DATASET below:

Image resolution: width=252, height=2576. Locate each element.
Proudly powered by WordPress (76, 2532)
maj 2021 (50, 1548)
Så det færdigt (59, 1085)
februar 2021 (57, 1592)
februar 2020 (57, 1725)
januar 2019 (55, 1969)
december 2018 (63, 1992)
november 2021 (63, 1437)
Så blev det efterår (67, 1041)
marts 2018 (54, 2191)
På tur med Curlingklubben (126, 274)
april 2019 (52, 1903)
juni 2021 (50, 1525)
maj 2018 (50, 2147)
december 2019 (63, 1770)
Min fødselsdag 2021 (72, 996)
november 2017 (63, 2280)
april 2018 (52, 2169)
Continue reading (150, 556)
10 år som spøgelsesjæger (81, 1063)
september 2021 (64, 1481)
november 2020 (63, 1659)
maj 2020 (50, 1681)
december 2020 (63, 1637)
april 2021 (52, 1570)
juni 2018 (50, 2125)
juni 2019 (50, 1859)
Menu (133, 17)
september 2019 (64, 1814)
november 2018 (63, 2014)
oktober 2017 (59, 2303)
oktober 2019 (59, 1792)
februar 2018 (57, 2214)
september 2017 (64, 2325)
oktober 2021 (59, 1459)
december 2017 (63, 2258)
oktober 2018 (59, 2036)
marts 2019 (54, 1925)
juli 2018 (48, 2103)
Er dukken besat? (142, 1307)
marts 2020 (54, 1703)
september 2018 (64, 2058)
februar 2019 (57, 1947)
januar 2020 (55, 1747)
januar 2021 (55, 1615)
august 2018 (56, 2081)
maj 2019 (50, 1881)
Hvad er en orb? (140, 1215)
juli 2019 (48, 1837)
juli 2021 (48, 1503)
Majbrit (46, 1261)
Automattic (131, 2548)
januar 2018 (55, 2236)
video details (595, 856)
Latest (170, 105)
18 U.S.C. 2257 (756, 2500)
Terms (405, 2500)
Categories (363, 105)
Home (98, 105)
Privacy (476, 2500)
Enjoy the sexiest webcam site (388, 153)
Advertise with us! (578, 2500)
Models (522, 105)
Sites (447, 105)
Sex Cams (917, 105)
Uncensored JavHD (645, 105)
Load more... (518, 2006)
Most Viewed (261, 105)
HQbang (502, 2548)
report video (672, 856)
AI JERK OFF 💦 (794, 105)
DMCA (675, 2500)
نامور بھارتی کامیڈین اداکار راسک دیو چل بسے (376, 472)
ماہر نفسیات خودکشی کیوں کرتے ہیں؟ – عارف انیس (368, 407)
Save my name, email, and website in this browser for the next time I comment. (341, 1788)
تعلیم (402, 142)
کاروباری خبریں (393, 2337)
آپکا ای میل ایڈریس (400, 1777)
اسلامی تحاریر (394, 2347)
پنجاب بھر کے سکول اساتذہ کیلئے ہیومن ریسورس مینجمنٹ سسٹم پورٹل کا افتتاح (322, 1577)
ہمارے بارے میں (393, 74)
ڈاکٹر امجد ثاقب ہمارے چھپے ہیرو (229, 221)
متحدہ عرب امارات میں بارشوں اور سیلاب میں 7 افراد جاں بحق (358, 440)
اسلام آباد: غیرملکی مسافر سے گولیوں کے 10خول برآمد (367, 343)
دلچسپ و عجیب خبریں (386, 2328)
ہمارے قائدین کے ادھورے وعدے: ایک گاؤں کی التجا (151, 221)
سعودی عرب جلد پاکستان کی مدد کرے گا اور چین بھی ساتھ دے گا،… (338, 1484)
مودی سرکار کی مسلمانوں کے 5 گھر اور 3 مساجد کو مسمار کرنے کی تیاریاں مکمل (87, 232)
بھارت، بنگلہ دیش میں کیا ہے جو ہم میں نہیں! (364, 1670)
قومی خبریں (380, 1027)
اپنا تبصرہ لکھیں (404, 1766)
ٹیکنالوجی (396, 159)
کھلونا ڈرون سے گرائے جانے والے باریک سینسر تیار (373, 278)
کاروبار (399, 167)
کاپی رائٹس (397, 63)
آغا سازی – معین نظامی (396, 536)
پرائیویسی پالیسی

End of DATASET.

:: WHAT TO PRODUCE ::
In full and exactly as written, reproduce the records above.

:: SOLUTION ::
Image resolution: width=252, height=2576. Locate each element.
Proudly powered by WordPress (76, 2532)
maj 2021 (50, 1548)
Så det færdigt (59, 1085)
februar 2021 (57, 1592)
februar 2020 (57, 1725)
januar 2019 (55, 1969)
december 2018 (63, 1992)
november 2021 (63, 1437)
Så blev det efterår (67, 1041)
marts 2018 (54, 2191)
På tur med Curlingklubben (126, 274)
april 2019 (52, 1903)
juni 2021 (50, 1525)
maj 2018 (50, 2147)
december 2019 (63, 1770)
Min fødselsdag 2021 (72, 996)
november 2017 (63, 2280)
april 2018 (52, 2169)
Continue reading (150, 556)
10 år som spøgelsesjæger (81, 1063)
september 2021 (64, 1481)
november 2020 (63, 1659)
maj 2020 (50, 1681)
december 2020 (63, 1637)
april 2021 (52, 1570)
juni 2018 (50, 2125)
juni 2019 (50, 1859)
Menu (133, 17)
september 2019 (64, 1814)
november 2018 (63, 2014)
oktober 2017 (59, 2303)
oktober 2019 (59, 1792)
februar 2018 (57, 2214)
september 2017 (64, 2325)
oktober 2021 (59, 1459)
december 2017 (63, 2258)
oktober 2018 (59, 2036)
marts 2019 (54, 1925)
juli 2018 (48, 2103)
Er dukken besat? (142, 1307)
marts 2020 (54, 1703)
september 2018 (64, 2058)
februar 2019 (57, 1947)
januar 2020 (55, 1747)
januar 2021 (55, 1615)
august 2018 (56, 2081)
maj 2019 (50, 1881)
Hvad er en orb? (140, 1215)
juli 2019 (48, 1837)
juli 2021 (48, 1503)
Majbrit (46, 1261)
Automattic (131, 2548)
januar 2018 (55, 2236)
video details (595, 856)
Latest (170, 105)
18 U.S.C. 2257 (756, 2500)
Terms (405, 2500)
Categories (363, 105)
Home (98, 105)
Privacy (476, 2500)
Enjoy the sexiest webcam site (388, 153)
Advertise with us! (578, 2500)
Models (522, 105)
Sites (447, 105)
Sex Cams (917, 105)
Uncensored JavHD (645, 105)
Load more... (518, 2006)
Most Viewed (261, 105)
HQbang (502, 2548)
report video (672, 856)
AI JERK OFF 💦 (794, 105)
DMCA (675, 2500)
نامور بھارتی کامیڈین اداکار راسک دیو چل بسے (376, 472)
ماہر نفسیات خودکشی کیوں کرتے ہیں؟ – عارف انیس (368, 407)
Save my name, email, and website in this browser for the next time I comment. (341, 1788)
تعلیم (402, 142)
کاروباری خبریں (393, 2337)
آپکا ای میل ایڈریس (400, 1777)
اسلامی تحاریر (394, 2347)
پنجاب بھر کے سکول اساتذہ کیلئے ہیومن ریسورس مینجمنٹ سسٹم پورٹل کا افتتاح (322, 1577)
ہمارے بارے میں (393, 74)
ڈاکٹر امجد ثاقب ہمارے چھپے ہیرو (229, 221)
متحدہ عرب امارات میں بارشوں اور سیلاب میں 7 افراد جاں بحق (358, 440)
اسلام آباد: غیرملکی مسافر سے گولیوں کے 10خول برآمد (367, 343)
دلچسپ و عجیب خبریں (386, 2328)
ہمارے قائدین کے ادھورے وعدے: ایک گاؤں کی التجا (151, 221)
سعودی عرب جلد پاکستان کی مدد کرے گا اور چین بھی ساتھ دے گا،… (338, 1484)
مودی سرکار کی مسلمانوں کے 5 گھر اور 3 مساجد کو مسمار کرنے کی تیاریاں مکمل (87, 232)
بھارت، بنگلہ دیش میں کیا ہے جو ہم میں نہیں! (364, 1670)
قومی خبریں (380, 1027)
اپنا تبصرہ لکھیں (404, 1766)
ٹیکنالوجی (396, 159)
کھلونا ڈرون سے گرائے جانے والے باریک سینسر تیار (373, 278)
کاروبار (399, 167)
کاپی رائٹس (397, 63)
آغا سازی – معین نظامی (396, 536)
پرائیویسی پالیسی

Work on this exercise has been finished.